I'd be willing to try either of those options to see how they compare to the current algorithm. And sorry for the long comment! Turns out I had a lot of thoughts to communicate :)

a day ago

Ah, I see you commented while I was writing my reply :)
Yep, consumption based evolution sounds good to me, I'd be happy to try it out.

a day ago

If you want to avoid excess patches I don't mind trying out dev builds either. I know my way around Github, so I can download a version off a branch if you want feedback before a potential release.

a day ago
(updated a day ago)

However the issue I see with Gleba is spoilage.

This is true for jellynut and yumako, which need to keep cycling to keep the plants going, and avoid farm contraction. This is not true of science, which you can stop crafting science at any time without consequence.

Alternatively, what if we made use of the default Gleba evolution, but scaled it according to how much science is produced.

I considered this option, however: 1) This is harder for me to calculate, and even harder to convey in a way that the player can understand. This formula actually has several other factors from vanilla built in (time, pollution, etc), plus the science scaling. 2) Someone in your situation would still have the exact same outcome, as this mechanic is built around the expectation that a player will take an indefinite amount of time to work on Gleba before they start making science.


Given the proposals here, I will go for the simplest option, of setting evolution to science consumption instead of production. It is the simplest option that we both find agreeable. This change will retroactively change Gleba’s evolution factor, but it will not despawn big pentapods already on the map.
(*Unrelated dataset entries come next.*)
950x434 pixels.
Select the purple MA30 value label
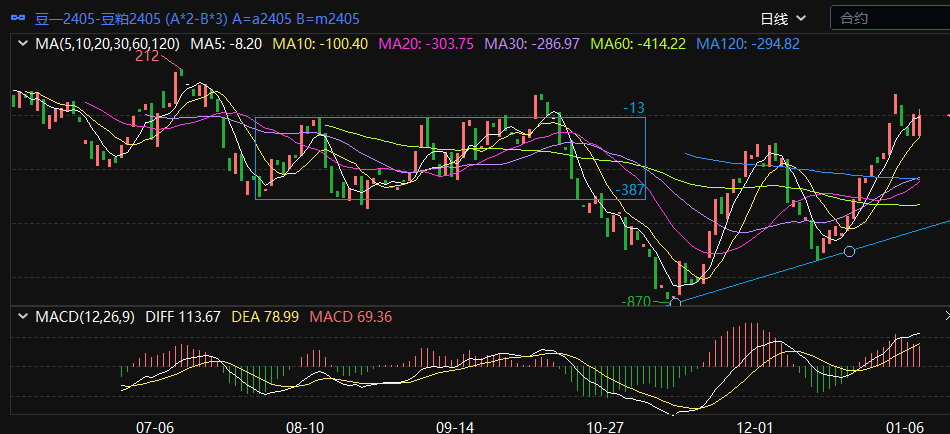coord(532,44)
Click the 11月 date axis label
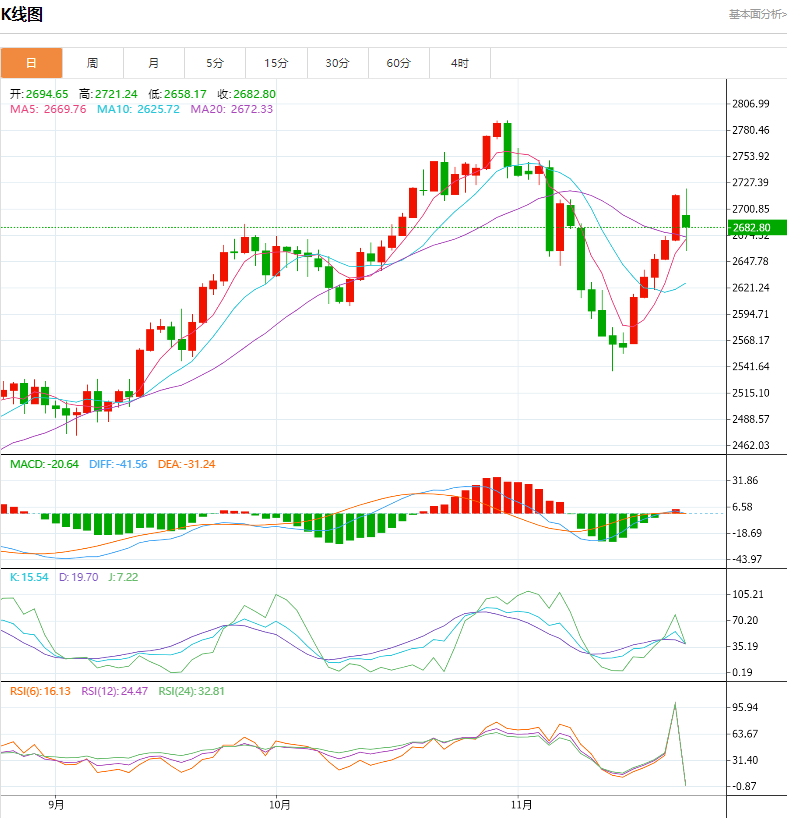The image size is (787, 818). [520, 804]
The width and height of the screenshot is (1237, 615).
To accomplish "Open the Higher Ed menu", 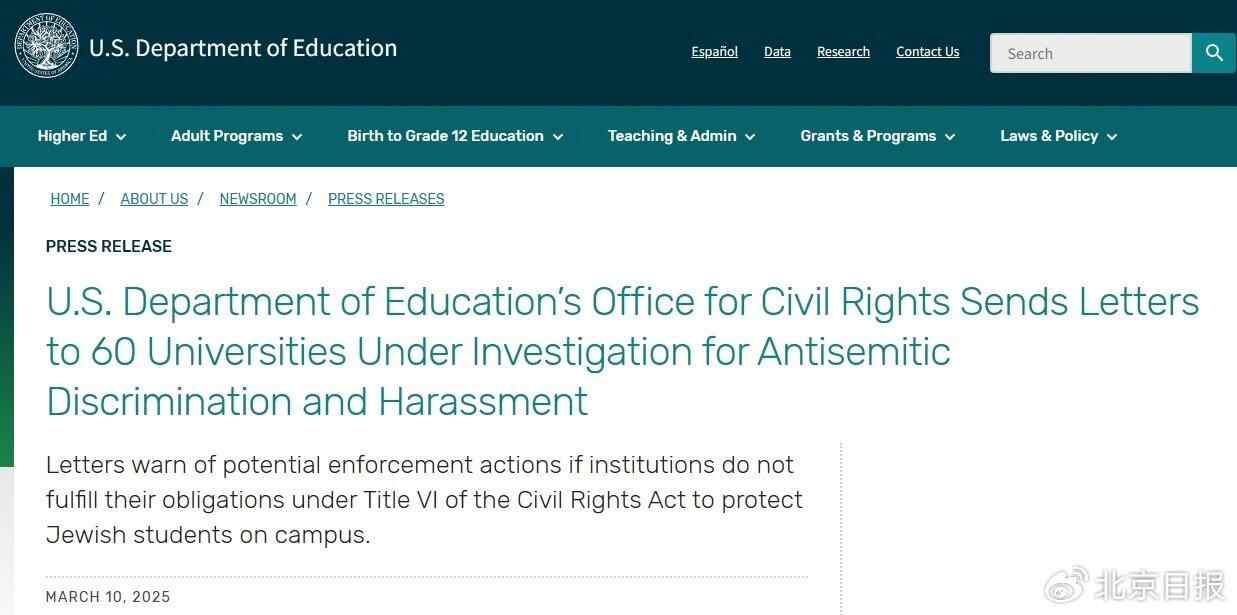I will (x=72, y=136).
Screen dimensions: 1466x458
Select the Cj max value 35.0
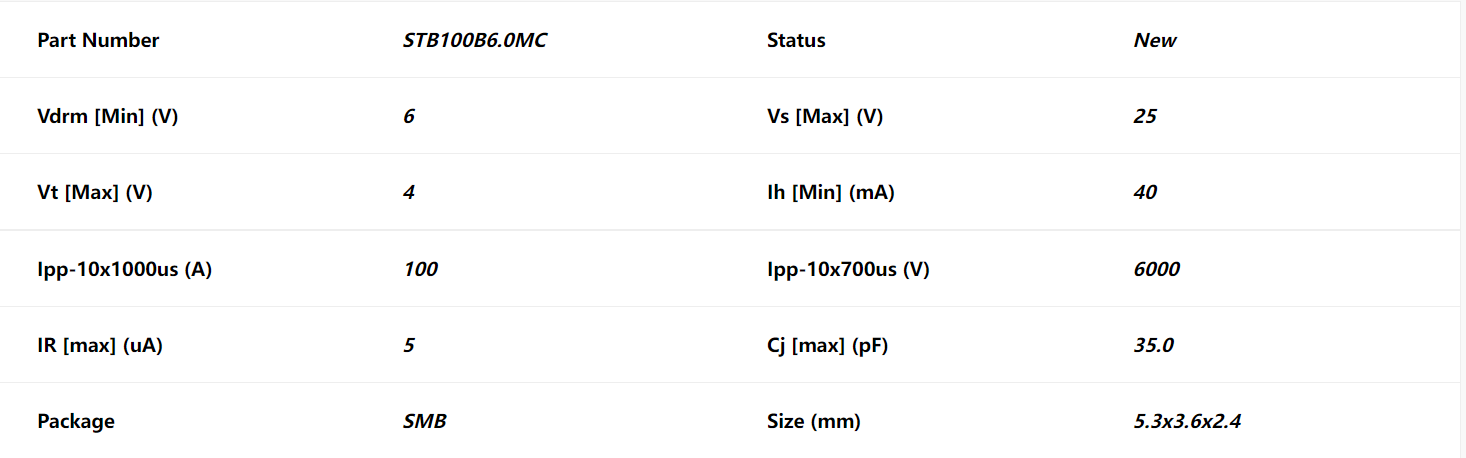(1153, 345)
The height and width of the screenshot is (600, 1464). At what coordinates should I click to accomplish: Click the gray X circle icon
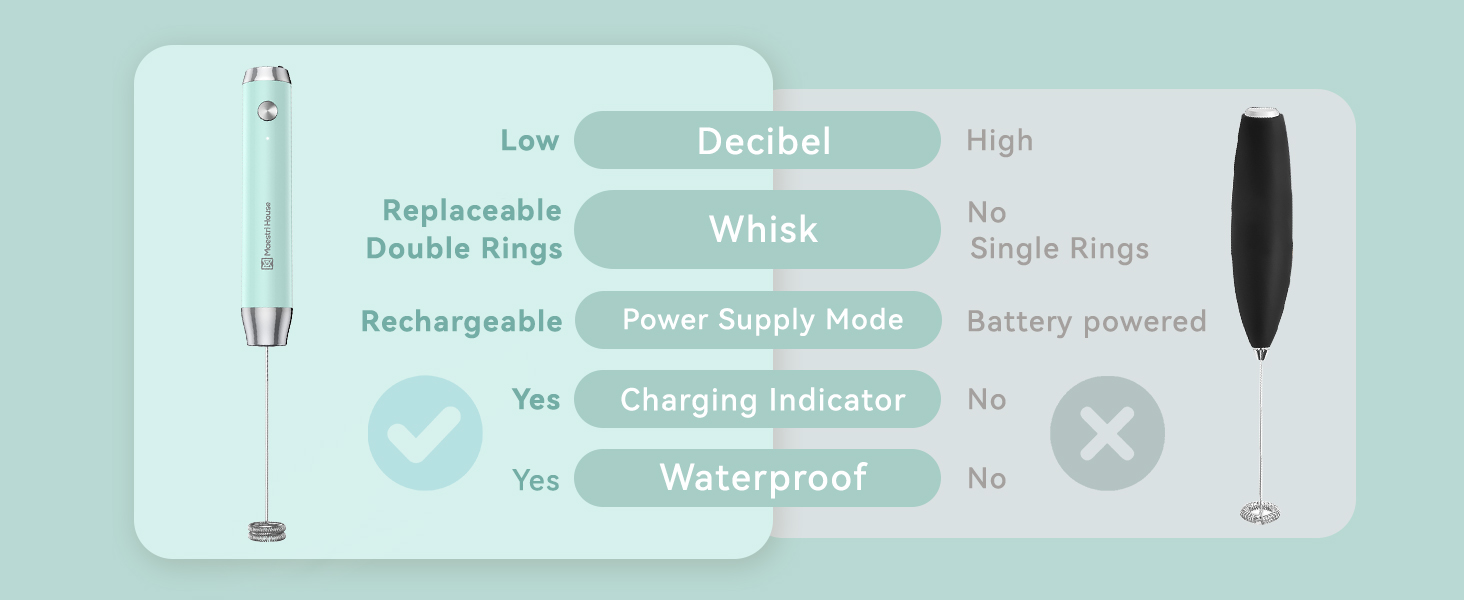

The patch is like one line of code, but it’s going to take me a hot minute to test.

a day ago
(updated a day ago)

It is now live on v0.69.6. Please let me know how well this works for you.

An issue with my implementation is that it does not factor in productivity/science drain (which would be extremely difficult to calculate), so you can game the system slightly with productivity or science-drain reduction. This is countered by the fact that I'm counting each bottle (not each unit of science researched). Hopefully everything evens out.